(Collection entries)
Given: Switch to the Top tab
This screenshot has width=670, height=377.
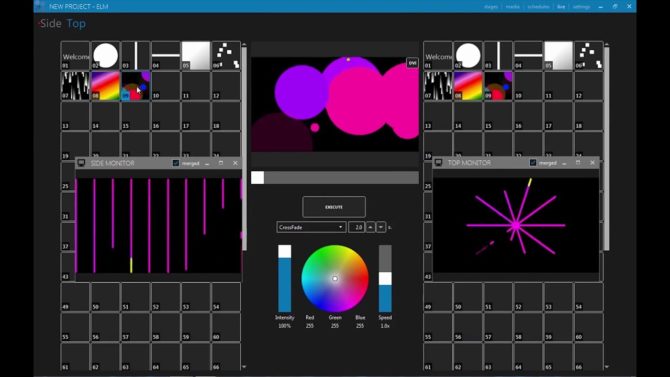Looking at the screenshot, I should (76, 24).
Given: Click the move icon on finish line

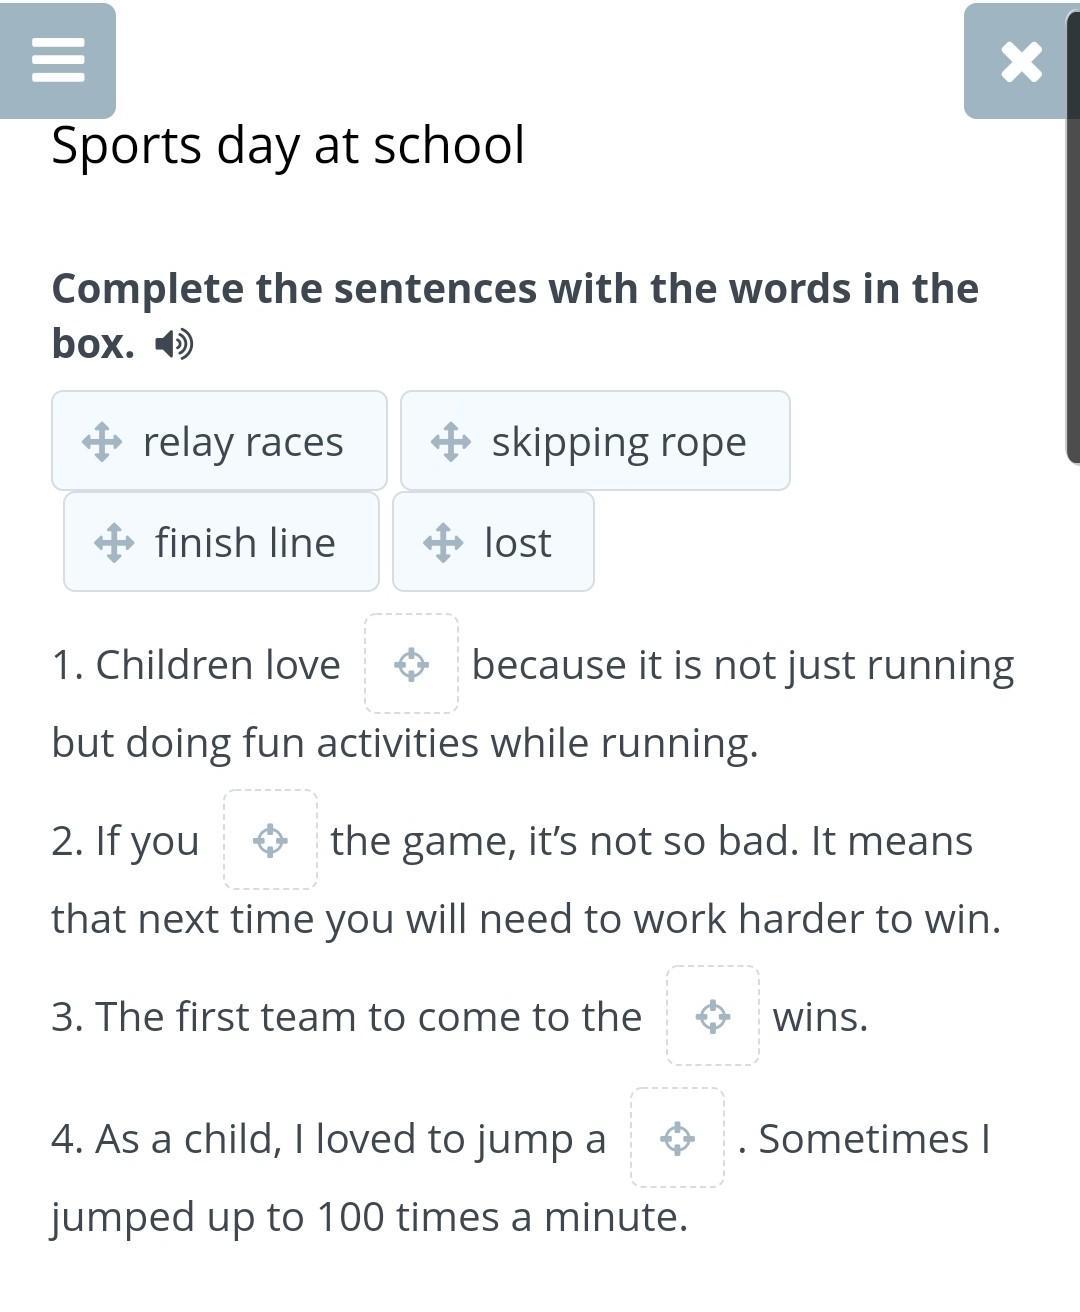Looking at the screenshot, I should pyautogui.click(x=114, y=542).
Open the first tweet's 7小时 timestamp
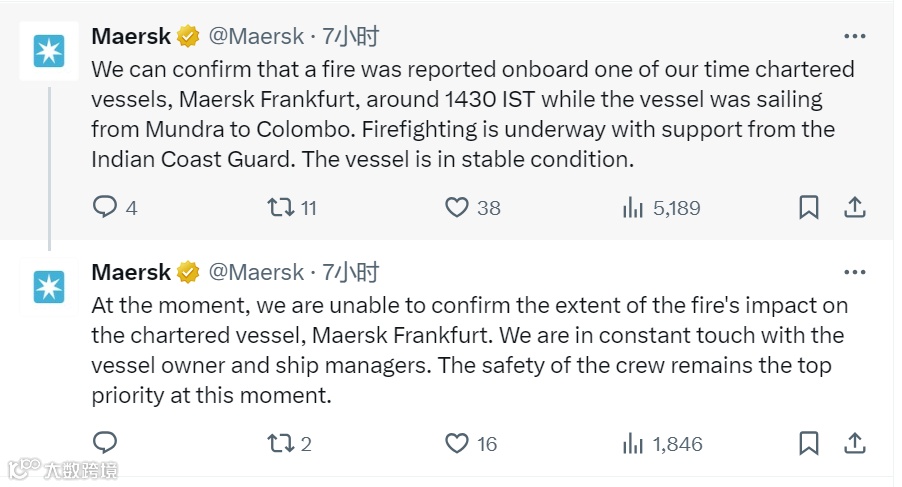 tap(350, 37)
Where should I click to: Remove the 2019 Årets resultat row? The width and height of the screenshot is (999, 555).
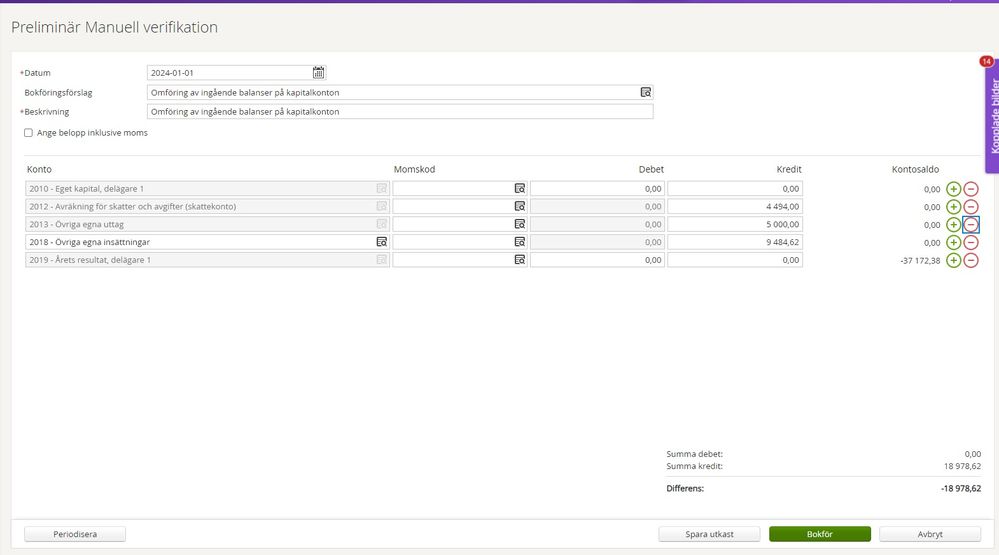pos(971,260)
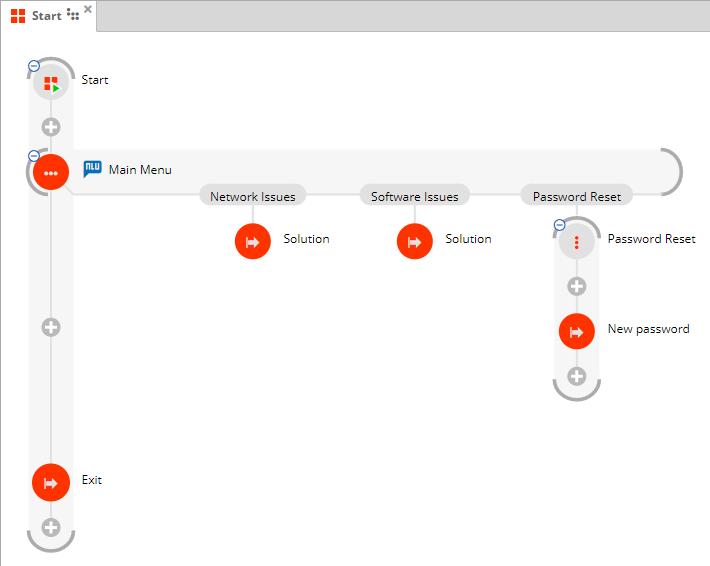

> _ACTIVITY_: Copy out all of the data word for word. Do not carry over any picture.

> _WRITTEN RESPONSE_:
Given: Switch to the Top tab
This screenshot has width=670, height=377.
Looking at the screenshot, I should (76, 24).
Given: Click the move icon on finish line

Looking at the screenshot, I should pyautogui.click(x=114, y=542).
Open the first tweet's 7小时 timestamp
 tap(350, 37)
Where should I click to: Remove the 2019 Årets resultat row? The width and height of the screenshot is (999, 555).
pos(971,260)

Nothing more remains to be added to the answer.